Aunque no me viera, me resultó imposible caminar por Faithful Place.

Salté la tapia y entré en el jardín del número dieciséis.

Bajo mis pies crujieron la gravilla y las malas hierbas escarchadas que aún retenían la mugre en el punto en el que Kevin había muerto.

En el número ocho, las ventanas del apartamento de Shay estaban ahora oscuras y vacías. Nadie se había molestado en cerrar las cortinas.
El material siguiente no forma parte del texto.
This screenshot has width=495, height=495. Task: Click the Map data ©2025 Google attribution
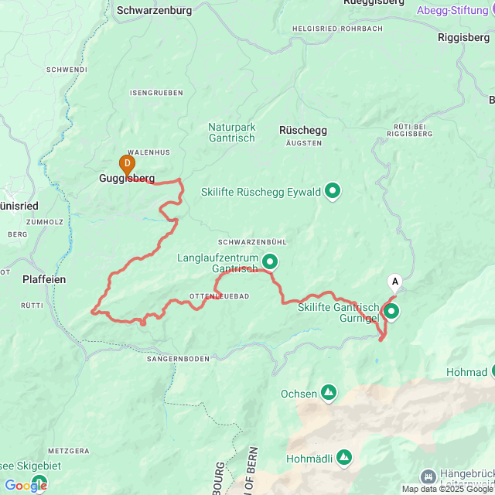448,490
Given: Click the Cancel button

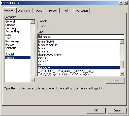Looking at the screenshot, I should coord(117,110).
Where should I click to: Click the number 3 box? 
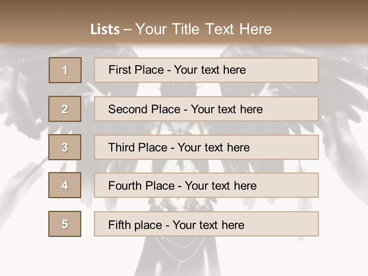pyautogui.click(x=65, y=147)

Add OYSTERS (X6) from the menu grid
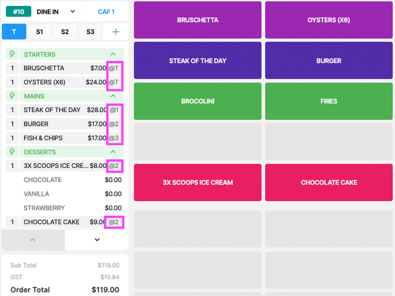point(329,20)

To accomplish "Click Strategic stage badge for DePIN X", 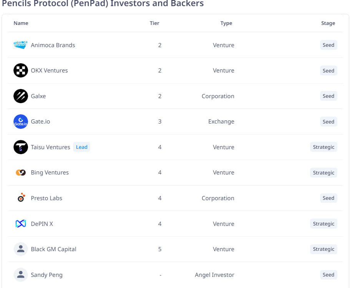I will click(323, 224).
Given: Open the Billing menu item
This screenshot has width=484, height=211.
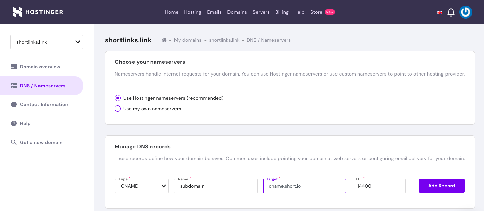Looking at the screenshot, I should (282, 12).
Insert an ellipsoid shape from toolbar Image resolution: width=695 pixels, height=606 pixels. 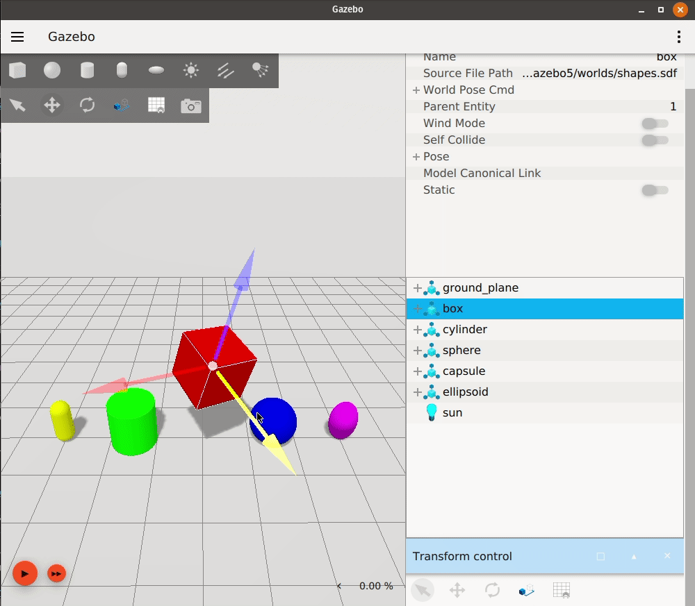pyautogui.click(x=156, y=70)
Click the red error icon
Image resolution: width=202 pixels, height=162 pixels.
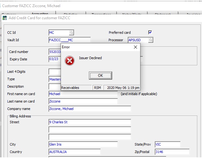click(x=70, y=61)
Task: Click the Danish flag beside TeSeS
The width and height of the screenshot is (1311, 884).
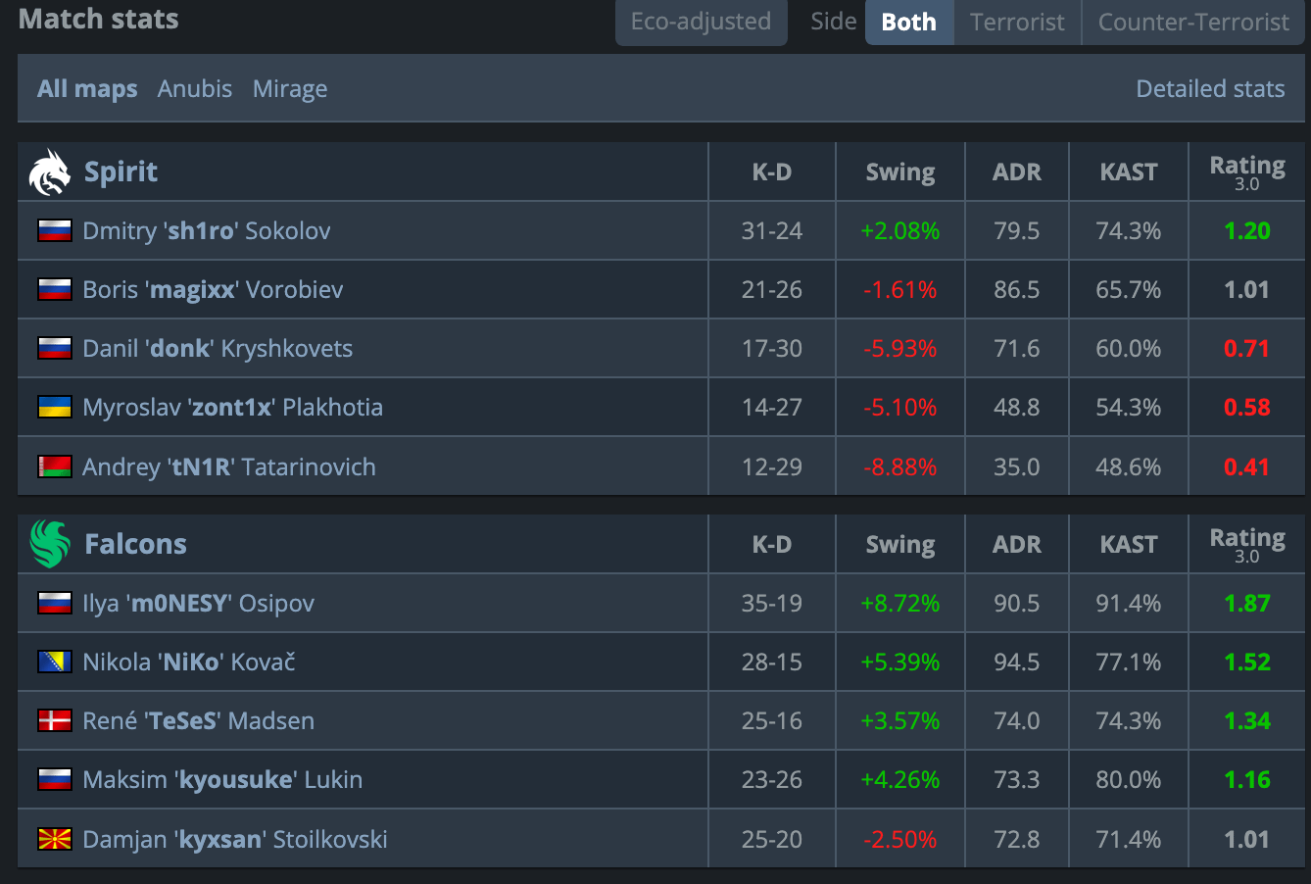Action: (55, 721)
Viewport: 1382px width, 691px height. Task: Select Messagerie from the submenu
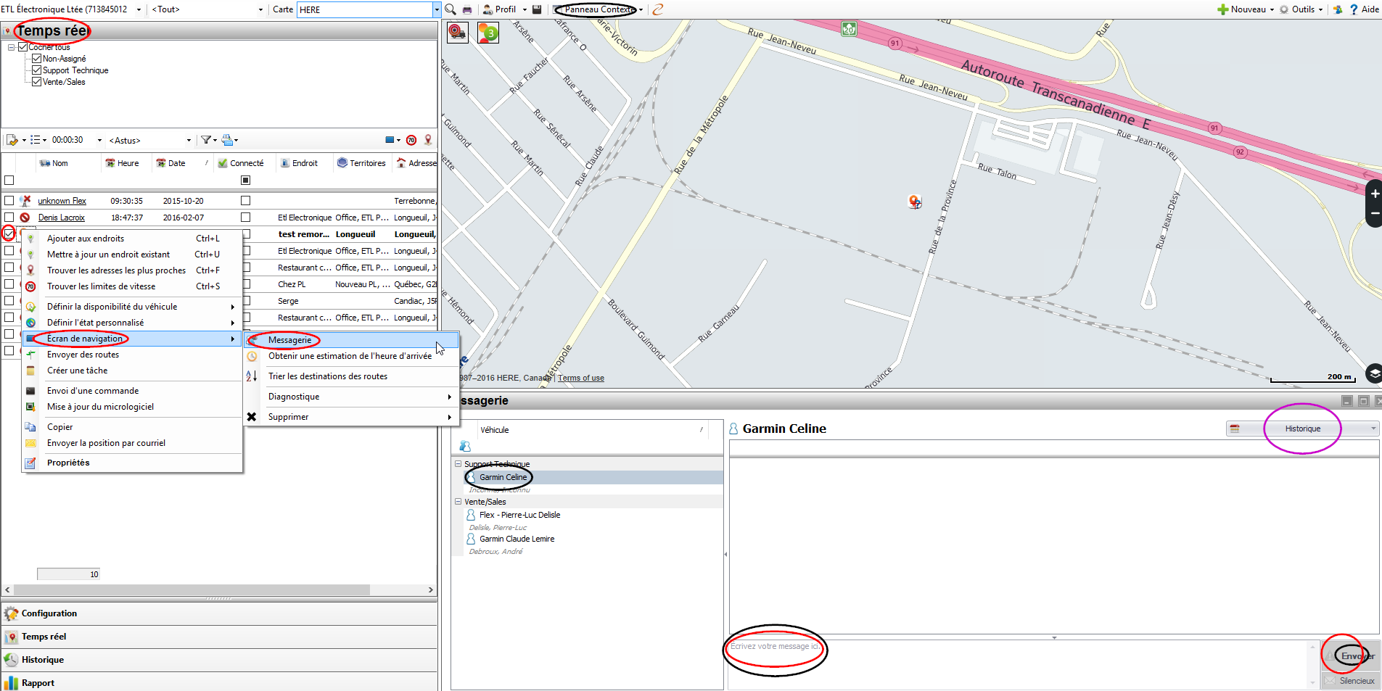[x=289, y=340]
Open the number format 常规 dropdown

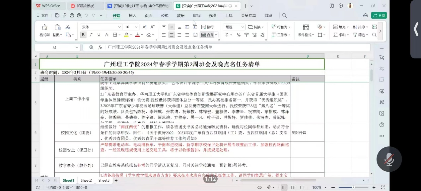(x=234, y=27)
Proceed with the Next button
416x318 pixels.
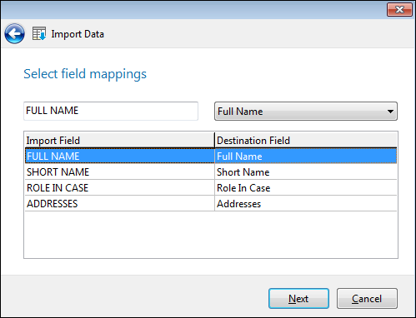click(298, 299)
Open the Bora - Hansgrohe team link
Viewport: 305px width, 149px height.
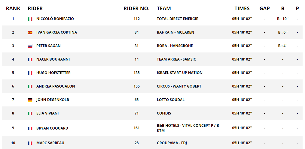coord(175,46)
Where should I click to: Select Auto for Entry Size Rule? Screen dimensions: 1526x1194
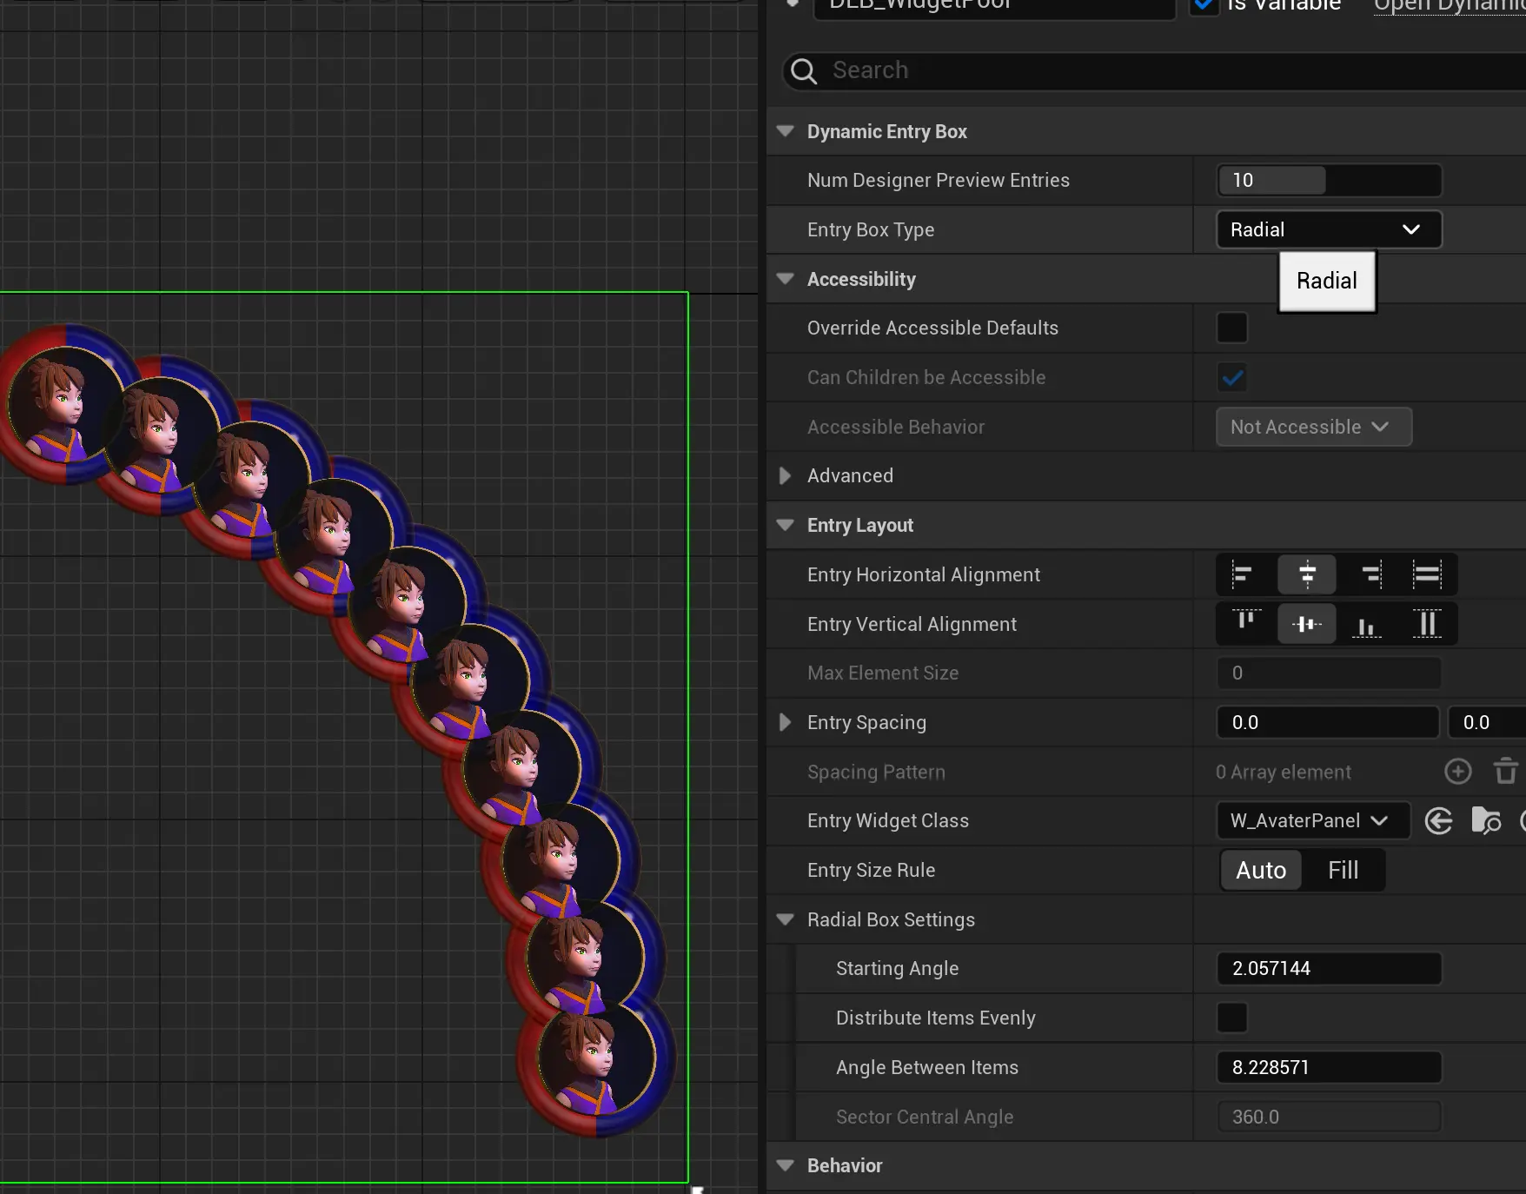click(1261, 871)
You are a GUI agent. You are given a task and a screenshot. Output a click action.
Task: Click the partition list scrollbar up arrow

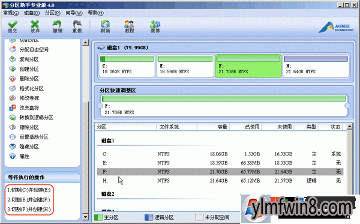(x=349, y=126)
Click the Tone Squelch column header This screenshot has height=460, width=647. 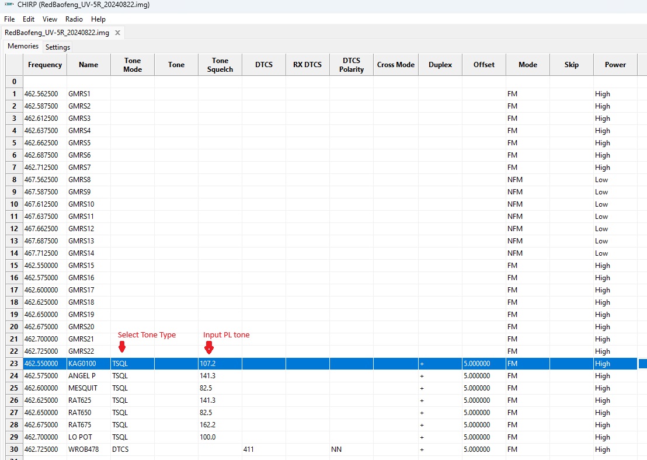[x=220, y=65]
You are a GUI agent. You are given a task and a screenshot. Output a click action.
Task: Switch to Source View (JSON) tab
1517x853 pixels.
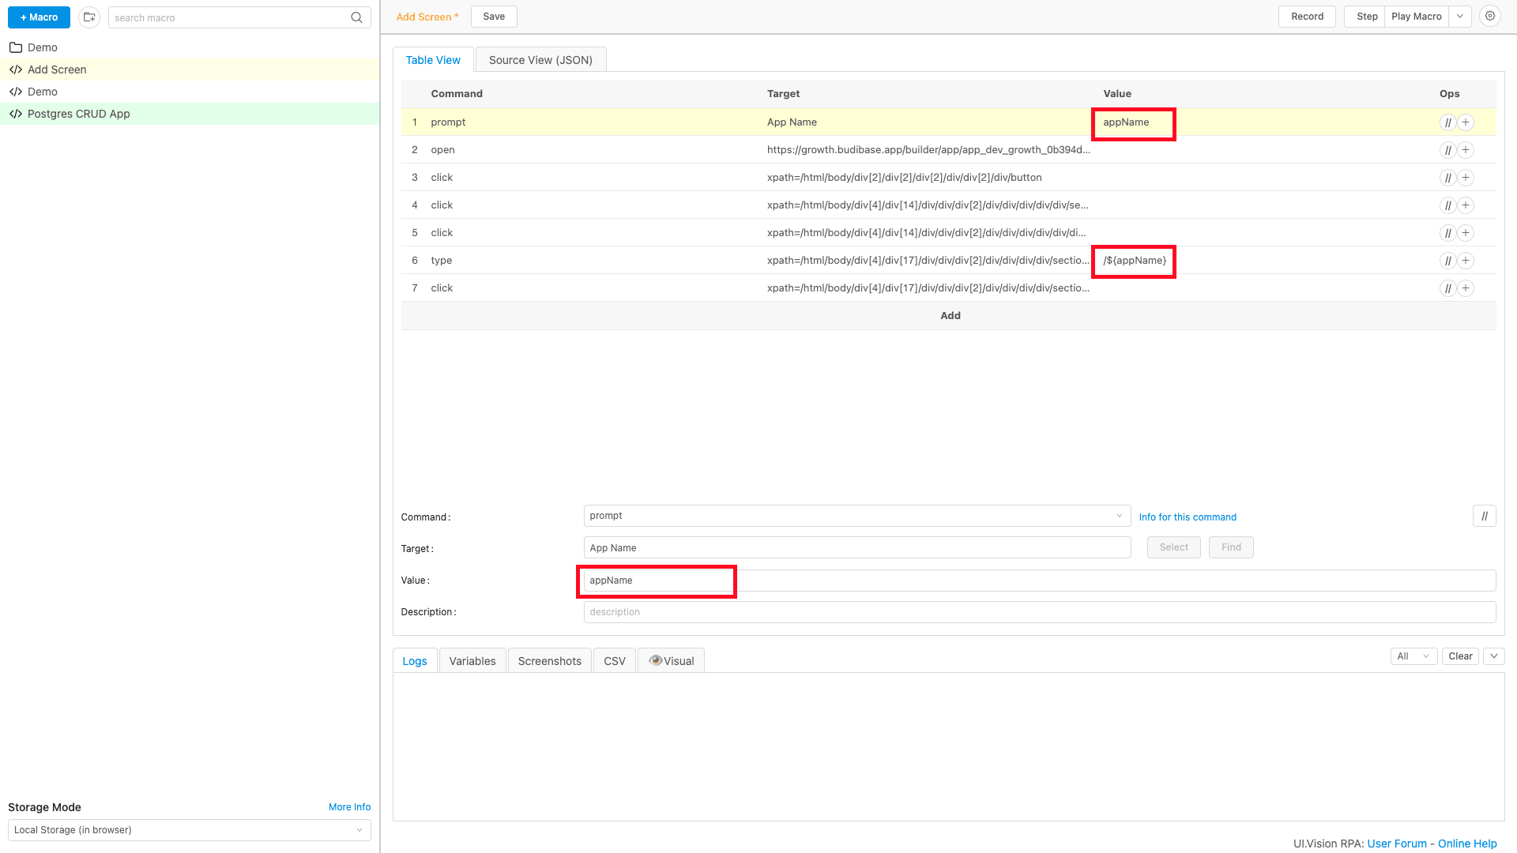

La puerta trasera del número dieciséis abría a la negritud, crujiendo sobre las bisagras sin descanso por efecto del viento. Permanecí en pie en el umbral contemplando la tenue luz azulada de la nieve que se filtraba por el hueco de las escaleras y el vaho de mi respiración vagando en el aire helado. De haber creído en fantasmas, aquella casa habría representado la mayor decepción de mi vida; debería haber estado abarrotada de ellos, impregnando las paredes, infestando el aire, arrodillados en cada rincón, pero jamás había visto un lugar más vacío, tan vacío como para robarle el aliento a uno. Fuera lo que fuese lo que yo hubiera ido a buscar allí (Scorcher, ¡que Dios bendijera su corazoncito predecible!, presumiblemente habría sugerido cerrarla o alguna chorrada por el estilo), no estaba. Unos copos de nieve se arremolinaron sobre mi hombro, pervivieron un segundo sobre las tablas del suelo y luego se desvanecieron.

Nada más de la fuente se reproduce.